В замешательстве, пожёвывая ус, полковник читал срочную телеграмму: «Причине снегопада зпт потепления погода нелётная зпт велик риск обледенения дирижаблей тчк приказ действовать без поддержки авиации».
— Ах, гром в душу! Эту погоду — ешь её дьяволы!..
Миновав горы, эшелоны стягивались к одному месту на карте. Вдоль путей — поля под снежным саваном. Холмистая даль затуманена сизой дымкой. В безмолвии спящей страны — лишь стук колёс по стыкам и тревожные гудки. На стоянках полковой священник исповедовал и отпускал грехи, а старший писарь опечатывал и клал в железный ящик завещания. Все нюхали воздух — какая погода?
— Сыро. Аэронавты не взлетят. Враз на дирижабль тонн десять льда налипнет. Столько же бомб вычитай в минус…
— Дьявольская сволота нарочно подгадала, когда с неба грянуть!
В вагоне у печурки ветеран-фельдфебель внушал новобранцам:
— Ребята, чур, без страху. Помирать — один раз. А ты гляди на меня и думай — воевать так, чтоб победить. Мы — отдельный корпус, «охотники за звёздами»!.. Я б и дальше с бабой нежился, но видишь — сам вызвался в полк, потому что — надо божий Мир спасать…
Тягостное время уходило день за днём, как часы перед казнью. Высадились, встали лагерем в пустом селе — жандармерия заранее эвакуировала и крестьян, и скот. Только рыжая кошка жалобно мяукала, сжавшись в углу — кругом топот, гомон, лязг, рокот паровиков!.. Молодой офицер наклонился, подманил её.
— Поручик, оставьте! нам не до зверюшек.
— Жалко. Всё-таки душа живая. — Взяв кошку на руки, офицер гладил её, а рыжая доверчиво урчала, тёрлась о его шинель.
— Да вы прямо дрессировщик, Вельтер. Вам бы в цирк… Лучше займитесь расстановкой караулов.
Дело закипело — готовили пусковые станки ракет, ладили бомбомёты дымовой завесы. Химики в своих палатках на отшибе заливали жидкий газ в боеголовки. Подтянули провод от железнодорожной станции. Кто знался со связистами — то и дело бегали спросить:
— Ну, что там? где упадёт?
— Здесь или рядом. Обсерватория даёт погрешность в сто миль.

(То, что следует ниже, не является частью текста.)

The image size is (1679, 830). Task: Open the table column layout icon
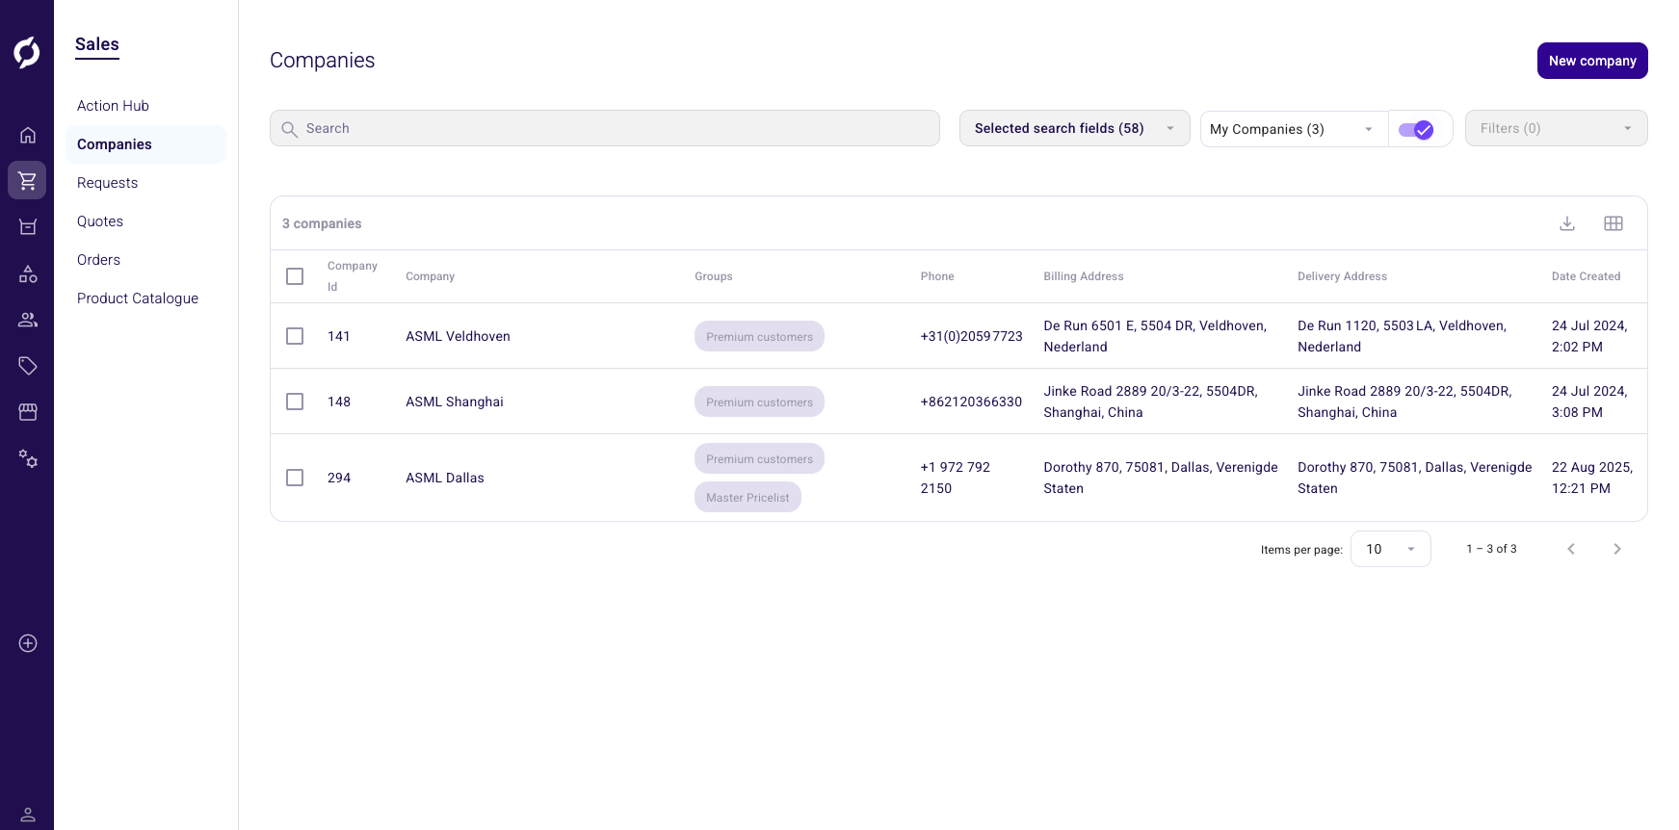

Главное, чтоб не прямо в нас, а то по маковку в землю вобьёт…
Последнюю ночь многие не спали. Лежали, шёпотом ругались и молились, слушая — когда же?..

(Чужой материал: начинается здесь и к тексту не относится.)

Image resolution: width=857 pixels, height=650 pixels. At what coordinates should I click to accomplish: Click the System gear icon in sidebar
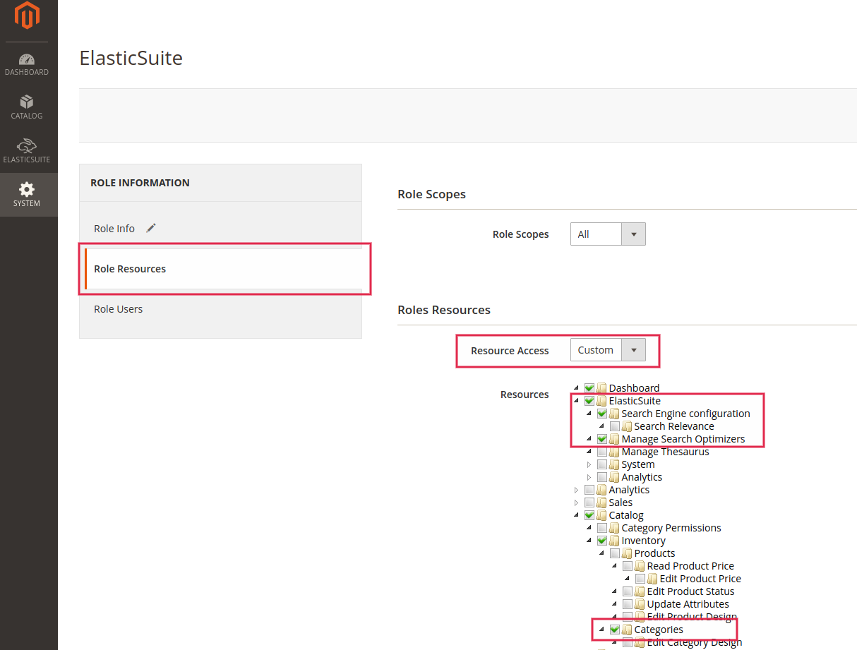27,192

Кошка наблюдала, как поручик при свете керосинки пишет жене: «Когда ты получишь моё письмо, война уже начнётся. Пожалуйста, не бойся за меня, наш полк прекрасно вооружён. Поезжай к родителям, там будет спокойнее. Я нашёл здесь премилую кошечку, она тебе понравится — рыжая с белой манишкой, кончик хвоста и лапки тоже белые…»
Утром первой всполошилась кошка — перед завтраком, едва кашевары разогрели полевые кухни. Заметалась, потом стала скрестись в дверь с тоскливым мявом, будто просила: «Выпустите!» Минуту спустя в потёмках над далёкими горами послышался глухой, громадный рокот, словно голос огнедышащей горы. Лагерь замер, потом вмиг засуетился, раздались крики: «Поротно — стройся! Заводи тягачи!» В беготне сборов все невольно озирались на зловещий звук.